-- List of tasks --
**1.** In the issue report, what error is raised when the HDF5 file is copied while its file handle is open?
**2.** List every code name in the issue report, such as an attribute, method, file, setting, or error type. Give each name only once.

-- Page text --

#####

Database is not recovered when worker process throws an exception

Description

The database is written in the fast path (temporary directory) during a run. At the end of a run, the file is copied to the working directory. When an error is raised on the main process (context.MPI_RANK == 0), the database is copied back to the working directory. When an error is raised on a worker process, the database is not copied back to the working directory, and thus the file is lost.

The reason this happens is because the process that fails calls context.MPI_COMM.Abort(errorcode=-1), which forces all of the other processes to abort immediately. If the main process is the first to fail, it copies the database back before calling the abort via DatabaseInterface::interactError(), i.e., a "graceful" failure and exit. However, if the process that fails is not the main process, the main process will be forced to abort before getting a chance to copy the DB back to the working directory. This MPI_COMM.Abort is called by ARMI's __main__.py:

https://github.com/terrapower/armi/blob/31befeb1c749177ec61e9f7cb1104a6df0e66892/armi/__main__.py#L66

Additionally, using the syncDbAfterWrite setting does not work. You can't copy an HDF5 file from one location to another while the file handle is open. This raises a PermissionError.

#####

-- Data extract --

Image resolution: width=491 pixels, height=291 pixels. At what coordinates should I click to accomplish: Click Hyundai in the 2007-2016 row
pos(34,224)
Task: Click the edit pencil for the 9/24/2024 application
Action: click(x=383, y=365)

#####

-- Task responses --
**1.** A PermissionError.

**2.**
- context.MPI_RANK
- context.MPI_COMM.Abort (also written as MPI_COMM.Abort)
- DatabaseInterface::interactError()
- __main__.py
- syncDbAfterWrite
- PermissionError